Que sont nos amis devenus ?

Paru et reçu juste avant le confinement, ce livre éveillait ma curiosité. Une quatrième de couverture évoquant ironiquement une intrigue de polar : un revolver, dans le bureau du psy retrouvé mort, portant les empreintes de son dernier patient atteint d’un désamour global… Meurtre ou suicide ? Partie de Cluedo ou texte psycholgique emprunt d’humanisme et de beauté ? Je crois vous avoir laissé assez d’indices pour que vous le compreniez, ce livre ne méritait pas, comme tant d’autres, de rester confiné.

Pierre Mourange, la cinquantaine, directeur d’un EPHAD, a rendez-vous chez son psychanalyste avec sa femme et sa fille. Quelque chose ne va plus dans sa vie, il a perdu le contact avec sa fille Mathilde, et il aimerait savoir pourquoi il n’aime plus sa femme Isabelle.

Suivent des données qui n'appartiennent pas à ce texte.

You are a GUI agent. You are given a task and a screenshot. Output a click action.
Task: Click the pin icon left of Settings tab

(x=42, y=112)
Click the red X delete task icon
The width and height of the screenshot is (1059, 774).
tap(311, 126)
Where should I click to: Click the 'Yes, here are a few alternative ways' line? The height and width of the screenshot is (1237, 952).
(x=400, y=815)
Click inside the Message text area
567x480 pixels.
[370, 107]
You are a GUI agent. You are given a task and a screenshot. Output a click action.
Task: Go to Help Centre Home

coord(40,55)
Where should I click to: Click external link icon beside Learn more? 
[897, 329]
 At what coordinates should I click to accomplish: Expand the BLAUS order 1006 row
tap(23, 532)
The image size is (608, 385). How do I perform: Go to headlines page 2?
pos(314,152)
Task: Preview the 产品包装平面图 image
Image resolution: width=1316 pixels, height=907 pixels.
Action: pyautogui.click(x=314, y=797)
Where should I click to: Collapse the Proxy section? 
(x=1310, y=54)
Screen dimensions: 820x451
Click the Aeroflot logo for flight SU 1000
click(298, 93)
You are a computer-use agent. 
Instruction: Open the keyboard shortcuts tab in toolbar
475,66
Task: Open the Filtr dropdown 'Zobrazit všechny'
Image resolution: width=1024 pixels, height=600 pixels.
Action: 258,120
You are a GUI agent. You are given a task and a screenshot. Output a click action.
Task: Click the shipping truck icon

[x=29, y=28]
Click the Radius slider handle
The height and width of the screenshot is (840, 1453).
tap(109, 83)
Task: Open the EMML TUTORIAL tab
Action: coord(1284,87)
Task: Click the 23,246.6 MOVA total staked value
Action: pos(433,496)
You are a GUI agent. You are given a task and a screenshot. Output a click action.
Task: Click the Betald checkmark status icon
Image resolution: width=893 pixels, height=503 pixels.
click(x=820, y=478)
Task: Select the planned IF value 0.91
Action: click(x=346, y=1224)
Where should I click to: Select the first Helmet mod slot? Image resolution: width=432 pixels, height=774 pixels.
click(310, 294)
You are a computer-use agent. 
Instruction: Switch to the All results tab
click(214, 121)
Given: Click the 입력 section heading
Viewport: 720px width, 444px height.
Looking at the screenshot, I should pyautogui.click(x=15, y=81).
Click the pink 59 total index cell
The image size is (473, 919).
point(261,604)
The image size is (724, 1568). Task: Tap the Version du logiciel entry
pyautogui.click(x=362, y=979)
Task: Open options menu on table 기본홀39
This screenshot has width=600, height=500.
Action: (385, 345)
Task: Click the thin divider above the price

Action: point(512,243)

« Lorsqu’on aimait plus l’autre, c’est qu’on n’aimait plus rien. Raison pour laquelle toute rupture était plus grave qu’elle n’y paraissait ».

À ce rendez-vous de thérapie familiale, sa femme et sa fille ne viendront pas, bloquées par une alerte attentat. Le psy de Pierre le laissera seul dans le bureau pour aller aux toilettes, le temps nécessaire pour lui d’apercevoir un revolver, de le toucher, hypnotisé, et le reposer dans son tiroir.

Devenu suspect numéro 1, Pierre se confie à ses amis. Vont-ils l’aider, le soutenir, lui servir d’alibi, à l’instar de Camille, écrivain oublié, parrain de sa fille et confident préféré, ou bien vont-ils disparaître, le trahir ? Qu’est-ce que la trahison, qu’est-ce que l’amitié ?

Pierre Mourange ne semble pas, au fond, disposé à se battre pour établir la vérité et contredire la justice. C’est ce qui est particulièrement touchant dans ce livre, cet anti-héros « pas sûr d’avoir une vie qui vaille la peine d’être innocent », et tous ses proches, patients, amis, qui eux vont vouloir se battre, en résolvant, en plus de l’enquête, certains traumatismes.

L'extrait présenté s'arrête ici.